Return, without changes, the lines of the records from the line containing "The width and height of the screenshot is (761, 680)." through the line containing "tap(232, 21)", including both of those lines.

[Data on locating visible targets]
──────────

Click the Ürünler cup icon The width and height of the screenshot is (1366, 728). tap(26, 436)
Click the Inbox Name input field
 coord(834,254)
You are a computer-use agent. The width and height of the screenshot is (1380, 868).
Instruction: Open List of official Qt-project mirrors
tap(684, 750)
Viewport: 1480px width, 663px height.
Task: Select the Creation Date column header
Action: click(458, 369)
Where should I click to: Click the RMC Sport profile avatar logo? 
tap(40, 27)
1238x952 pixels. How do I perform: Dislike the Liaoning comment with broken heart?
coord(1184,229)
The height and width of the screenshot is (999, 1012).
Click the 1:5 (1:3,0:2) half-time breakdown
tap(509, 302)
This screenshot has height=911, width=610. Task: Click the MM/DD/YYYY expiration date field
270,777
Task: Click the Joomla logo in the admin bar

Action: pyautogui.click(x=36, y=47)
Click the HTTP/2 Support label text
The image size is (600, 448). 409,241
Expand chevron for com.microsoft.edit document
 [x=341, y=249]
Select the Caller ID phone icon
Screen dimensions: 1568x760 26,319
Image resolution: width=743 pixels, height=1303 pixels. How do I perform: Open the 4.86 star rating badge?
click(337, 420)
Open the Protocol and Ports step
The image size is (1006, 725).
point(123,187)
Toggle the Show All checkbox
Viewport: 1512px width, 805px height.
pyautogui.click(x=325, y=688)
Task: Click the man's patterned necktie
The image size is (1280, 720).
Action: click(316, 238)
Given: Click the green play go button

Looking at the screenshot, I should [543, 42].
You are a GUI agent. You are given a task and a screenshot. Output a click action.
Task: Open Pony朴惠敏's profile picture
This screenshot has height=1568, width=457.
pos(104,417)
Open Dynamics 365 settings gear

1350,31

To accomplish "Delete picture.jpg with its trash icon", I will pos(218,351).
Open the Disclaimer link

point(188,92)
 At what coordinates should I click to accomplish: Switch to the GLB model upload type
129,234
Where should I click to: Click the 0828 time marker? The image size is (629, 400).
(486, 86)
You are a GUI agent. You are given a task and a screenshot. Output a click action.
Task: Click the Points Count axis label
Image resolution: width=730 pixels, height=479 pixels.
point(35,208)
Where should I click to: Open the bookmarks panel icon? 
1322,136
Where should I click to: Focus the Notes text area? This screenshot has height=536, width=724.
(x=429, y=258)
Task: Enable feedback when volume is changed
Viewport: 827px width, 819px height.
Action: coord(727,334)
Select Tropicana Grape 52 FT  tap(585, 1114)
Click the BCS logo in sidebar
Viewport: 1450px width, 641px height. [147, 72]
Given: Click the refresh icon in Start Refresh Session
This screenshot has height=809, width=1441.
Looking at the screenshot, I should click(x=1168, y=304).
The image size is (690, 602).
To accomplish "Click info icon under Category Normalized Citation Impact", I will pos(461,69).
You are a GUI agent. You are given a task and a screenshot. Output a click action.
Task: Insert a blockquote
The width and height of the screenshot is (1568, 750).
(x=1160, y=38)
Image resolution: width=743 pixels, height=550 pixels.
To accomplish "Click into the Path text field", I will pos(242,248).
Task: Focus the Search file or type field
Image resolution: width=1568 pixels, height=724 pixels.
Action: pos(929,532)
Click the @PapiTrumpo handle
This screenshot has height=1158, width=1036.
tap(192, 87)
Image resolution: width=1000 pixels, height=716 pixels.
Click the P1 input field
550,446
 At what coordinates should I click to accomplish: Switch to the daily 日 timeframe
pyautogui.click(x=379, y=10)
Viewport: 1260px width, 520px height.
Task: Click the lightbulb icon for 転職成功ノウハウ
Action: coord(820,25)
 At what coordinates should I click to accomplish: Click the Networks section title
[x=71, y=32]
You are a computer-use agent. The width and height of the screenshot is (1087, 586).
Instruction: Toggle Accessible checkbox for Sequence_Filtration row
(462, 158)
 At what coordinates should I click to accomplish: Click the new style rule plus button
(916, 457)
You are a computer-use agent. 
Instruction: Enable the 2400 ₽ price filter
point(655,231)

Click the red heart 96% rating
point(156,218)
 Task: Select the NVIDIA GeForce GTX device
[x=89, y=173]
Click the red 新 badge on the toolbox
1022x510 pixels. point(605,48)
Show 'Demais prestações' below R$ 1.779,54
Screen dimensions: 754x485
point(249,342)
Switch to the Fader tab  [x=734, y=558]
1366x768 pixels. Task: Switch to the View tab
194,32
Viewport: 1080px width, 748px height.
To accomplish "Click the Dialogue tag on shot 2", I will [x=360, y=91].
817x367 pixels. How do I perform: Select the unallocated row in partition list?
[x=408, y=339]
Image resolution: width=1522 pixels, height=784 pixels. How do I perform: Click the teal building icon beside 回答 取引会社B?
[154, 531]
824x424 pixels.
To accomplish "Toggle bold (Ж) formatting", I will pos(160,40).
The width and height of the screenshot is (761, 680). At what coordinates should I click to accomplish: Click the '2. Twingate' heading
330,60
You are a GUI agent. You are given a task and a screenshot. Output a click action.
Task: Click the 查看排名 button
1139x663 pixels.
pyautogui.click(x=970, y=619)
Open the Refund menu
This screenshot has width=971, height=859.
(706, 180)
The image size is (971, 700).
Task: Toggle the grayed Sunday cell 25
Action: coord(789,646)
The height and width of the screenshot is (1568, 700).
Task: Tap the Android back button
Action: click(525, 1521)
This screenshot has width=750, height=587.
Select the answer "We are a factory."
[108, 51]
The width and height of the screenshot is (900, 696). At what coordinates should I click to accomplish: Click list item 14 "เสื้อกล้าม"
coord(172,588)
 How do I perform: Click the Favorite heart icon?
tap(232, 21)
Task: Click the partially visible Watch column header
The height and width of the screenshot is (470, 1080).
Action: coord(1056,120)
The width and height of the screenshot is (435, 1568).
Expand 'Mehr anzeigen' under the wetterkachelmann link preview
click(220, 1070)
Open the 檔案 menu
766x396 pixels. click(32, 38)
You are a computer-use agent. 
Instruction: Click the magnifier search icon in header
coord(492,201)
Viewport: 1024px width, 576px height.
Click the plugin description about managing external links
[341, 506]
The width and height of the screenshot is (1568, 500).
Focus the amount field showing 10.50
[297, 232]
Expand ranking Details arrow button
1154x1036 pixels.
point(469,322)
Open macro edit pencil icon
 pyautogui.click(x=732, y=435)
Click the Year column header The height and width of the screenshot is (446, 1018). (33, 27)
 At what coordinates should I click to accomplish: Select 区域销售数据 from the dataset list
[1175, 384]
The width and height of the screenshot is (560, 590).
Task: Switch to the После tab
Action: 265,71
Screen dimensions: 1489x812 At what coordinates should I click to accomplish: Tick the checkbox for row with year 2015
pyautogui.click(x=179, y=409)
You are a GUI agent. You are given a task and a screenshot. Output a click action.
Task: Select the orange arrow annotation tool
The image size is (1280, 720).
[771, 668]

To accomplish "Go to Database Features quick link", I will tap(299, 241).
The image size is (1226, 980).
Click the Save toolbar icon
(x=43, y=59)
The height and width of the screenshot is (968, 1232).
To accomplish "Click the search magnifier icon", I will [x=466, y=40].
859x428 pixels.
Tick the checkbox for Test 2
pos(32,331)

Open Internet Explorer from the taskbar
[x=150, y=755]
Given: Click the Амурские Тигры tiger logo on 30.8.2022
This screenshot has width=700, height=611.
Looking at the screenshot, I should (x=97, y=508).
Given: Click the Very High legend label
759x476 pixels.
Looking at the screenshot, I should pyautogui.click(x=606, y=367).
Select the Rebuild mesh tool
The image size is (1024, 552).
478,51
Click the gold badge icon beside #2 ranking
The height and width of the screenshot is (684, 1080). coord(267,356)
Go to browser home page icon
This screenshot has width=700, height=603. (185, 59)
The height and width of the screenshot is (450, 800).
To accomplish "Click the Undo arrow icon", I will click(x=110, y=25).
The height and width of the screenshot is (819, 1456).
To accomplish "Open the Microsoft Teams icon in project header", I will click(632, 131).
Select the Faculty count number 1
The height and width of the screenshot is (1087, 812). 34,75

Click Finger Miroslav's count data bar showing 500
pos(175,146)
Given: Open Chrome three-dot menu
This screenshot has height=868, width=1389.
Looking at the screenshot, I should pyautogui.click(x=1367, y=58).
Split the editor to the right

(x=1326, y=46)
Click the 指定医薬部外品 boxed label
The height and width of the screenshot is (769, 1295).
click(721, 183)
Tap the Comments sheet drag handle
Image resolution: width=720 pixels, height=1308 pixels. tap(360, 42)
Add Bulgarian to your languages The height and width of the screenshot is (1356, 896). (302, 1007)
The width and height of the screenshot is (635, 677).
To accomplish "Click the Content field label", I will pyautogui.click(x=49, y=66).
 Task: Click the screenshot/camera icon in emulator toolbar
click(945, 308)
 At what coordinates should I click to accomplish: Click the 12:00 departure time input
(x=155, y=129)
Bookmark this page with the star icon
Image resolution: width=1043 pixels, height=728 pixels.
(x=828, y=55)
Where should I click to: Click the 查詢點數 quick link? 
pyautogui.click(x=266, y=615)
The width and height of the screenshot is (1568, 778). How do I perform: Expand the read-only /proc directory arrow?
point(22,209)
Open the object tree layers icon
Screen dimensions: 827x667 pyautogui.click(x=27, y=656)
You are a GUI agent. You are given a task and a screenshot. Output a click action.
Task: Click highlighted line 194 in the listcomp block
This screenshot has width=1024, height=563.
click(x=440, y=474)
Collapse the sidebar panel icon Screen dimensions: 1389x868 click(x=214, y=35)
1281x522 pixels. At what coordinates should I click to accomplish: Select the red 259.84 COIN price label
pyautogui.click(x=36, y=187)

──────────

** Solution for this exercise **
The width and height of the screenshot is (761, 680). At what coordinates should I click to accomplish: Click the '2. Twingate' heading
330,60
You are a GUI agent. You are given a task and a screenshot. Output a click action.
Task: Click the 查看排名 button
1139x663 pixels.
pyautogui.click(x=970, y=619)
Open the Refund menu
This screenshot has width=971, height=859.
(706, 180)
The image size is (971, 700).
Task: Toggle the grayed Sunday cell 25
Action: coord(789,646)
The height and width of the screenshot is (1568, 700).
Task: Tap the Android back button
Action: click(525, 1521)
This screenshot has width=750, height=587.
Select the answer "We are a factory."
[108, 51]
The width and height of the screenshot is (900, 696). At what coordinates should I click to accomplish: Click list item 14 "เสื้อกล้าม"
coord(172,588)
 How do I perform: Click the Favorite heart icon?
tap(232, 21)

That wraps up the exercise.